The phrase ‘peer pressure’ is often used in the context of youth violence and crime. Many people talk about teenagers falling in with ‘the wrong crowd’. But what does this really mean and how can we avoid it from happening?
Our need to belong and connect with others lies at the heart of what makes us human, but as a parent you can often only hope that the people your children decide to befriend help them grow, give them support and make their lives more enjoyable. Choosing the wrong friends can lead to good kids ending up in bad situations, like underage drinking, shoplifting or bullying.
For teenagers, without years of experience and hindsight behind their belts, it can be hard to distinguish between a good friend and a bad one. It is our role as parents and educators to teach children about the difference between healthy and toxic relationships, how to choose their friends wisely, and how to say no to peer pressure.

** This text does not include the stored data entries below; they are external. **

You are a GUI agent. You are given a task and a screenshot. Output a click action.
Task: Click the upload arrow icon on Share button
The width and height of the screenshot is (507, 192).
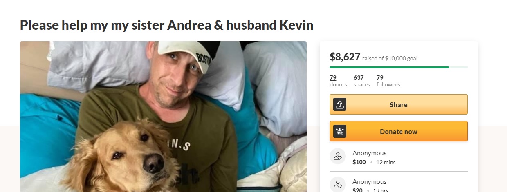[340, 104]
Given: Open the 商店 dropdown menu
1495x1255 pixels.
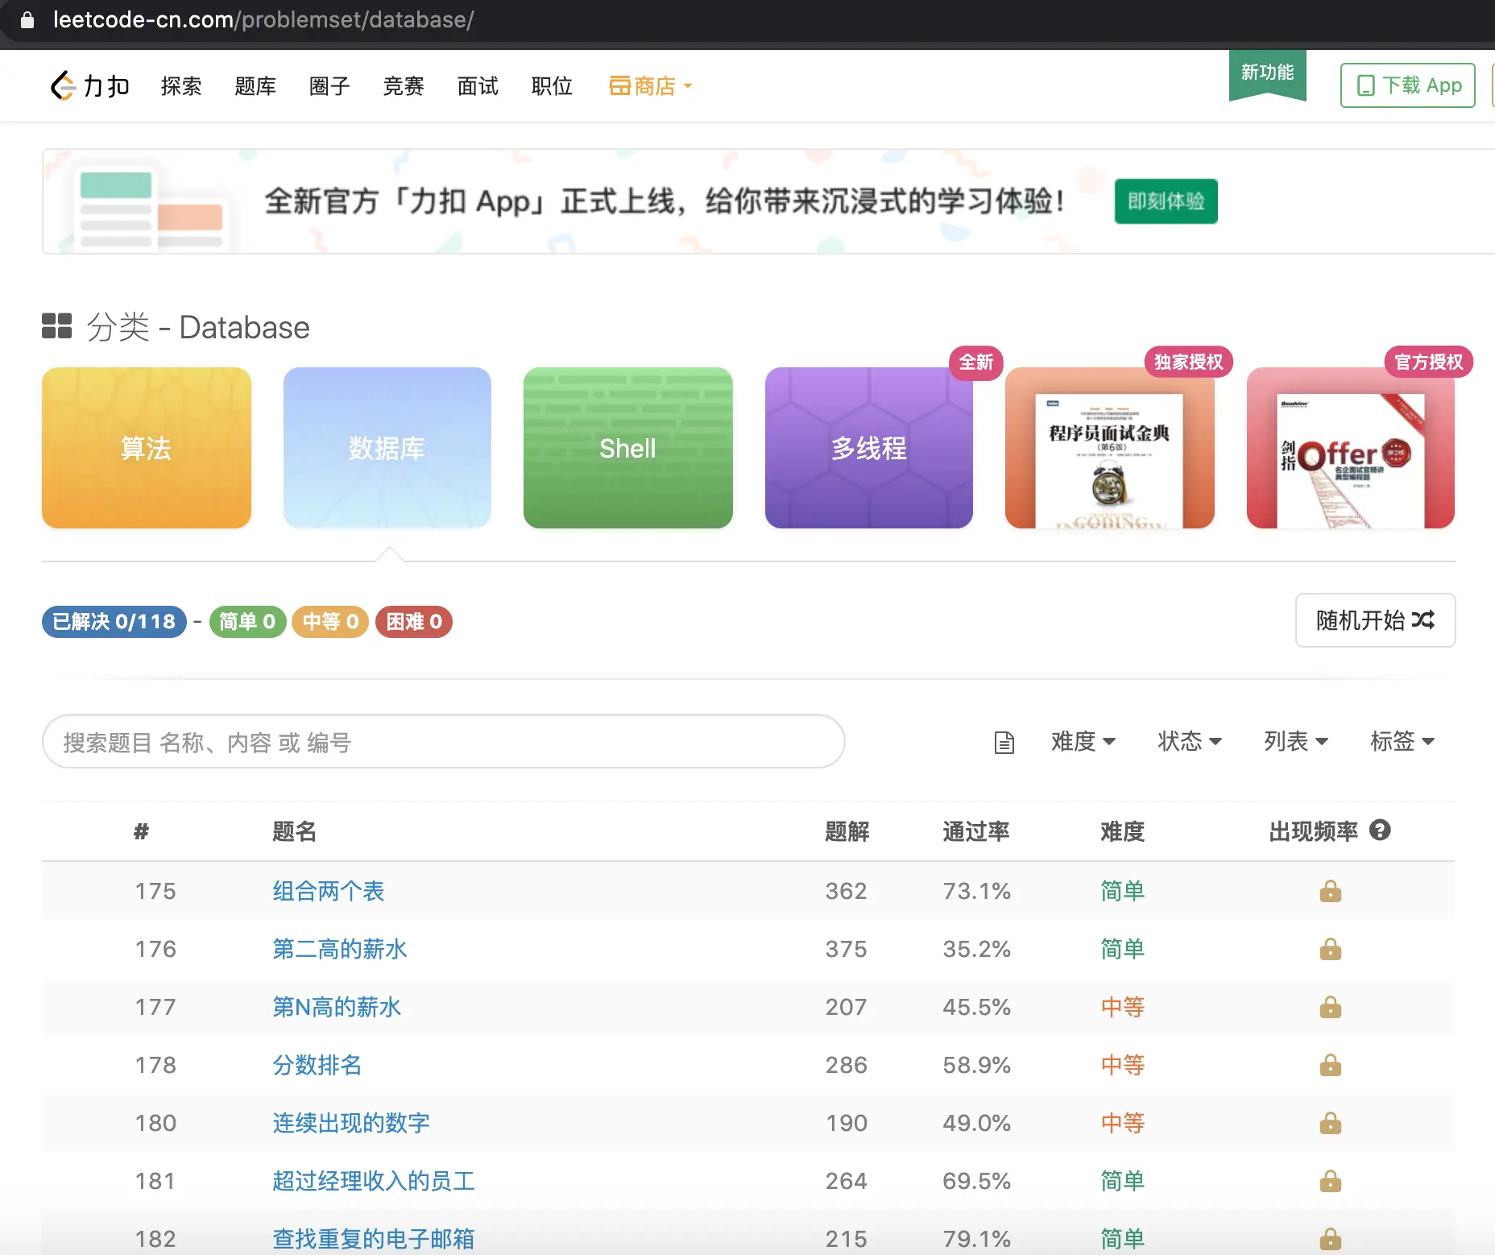Looking at the screenshot, I should click(x=650, y=85).
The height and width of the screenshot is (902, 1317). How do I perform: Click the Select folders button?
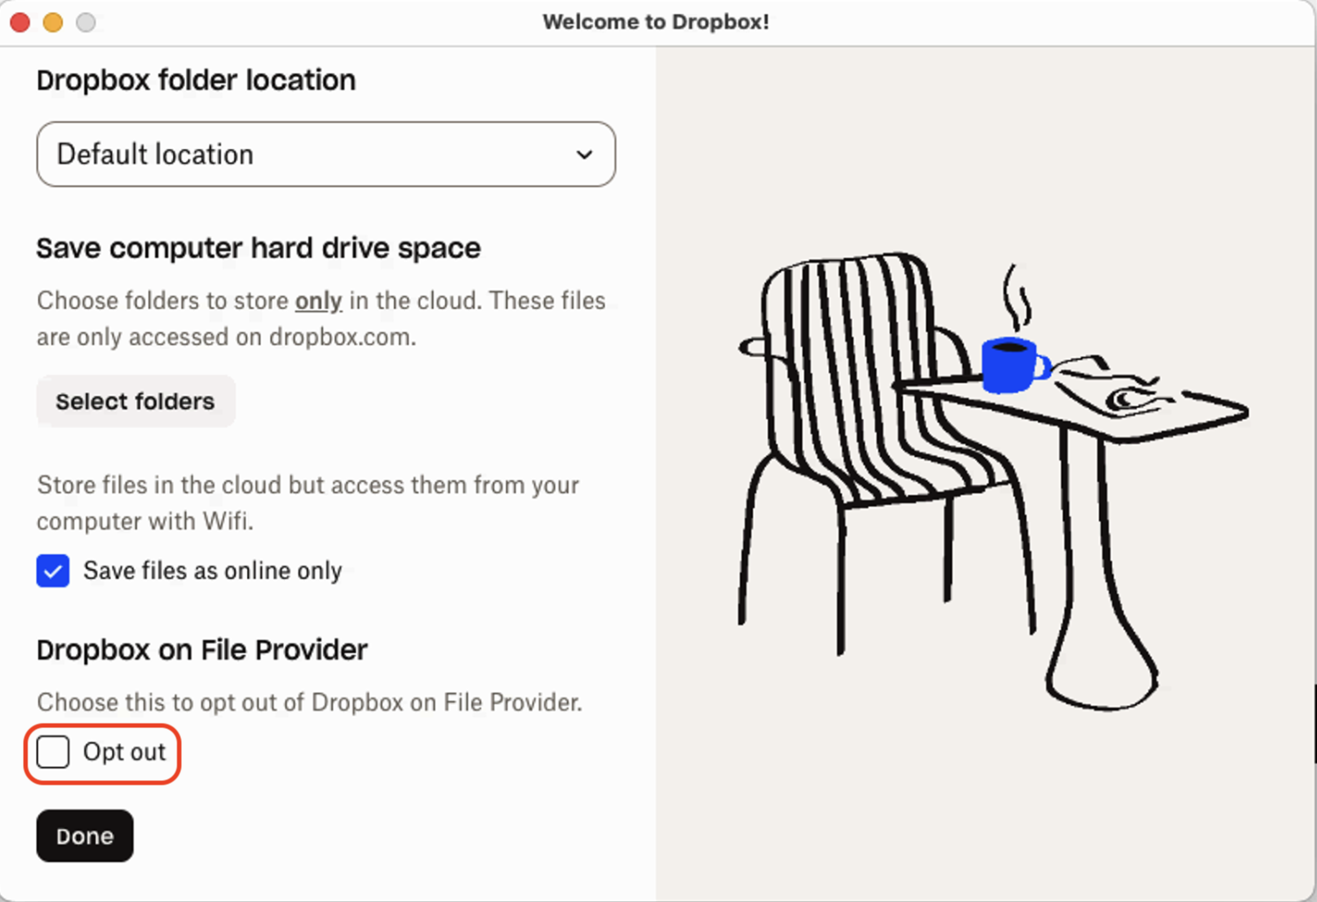136,402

But how can teens tell whether their friendship with someone is toxic? Encourage them to listen to their gut feelings. If they consistently feel uncomfortable around someone, that person is almost certainly not a good friend. If they’re still not sure, there are other red flags to watch out for, such as frequent demands and manipulative or selfish behaviour. People often also find that being friends with a toxic person damages their self-confidence.
If you suspect your child is friends with the wrong kind of people, sit down with them and have an open conversation. Do not criticise, blame or attack them – the last thing you want is for your child to feel the need to defend themselves. Be patient and try to put yourself in their shoes. It’s not easy growing up, but with your guidance, your children will be able to make the right decisions.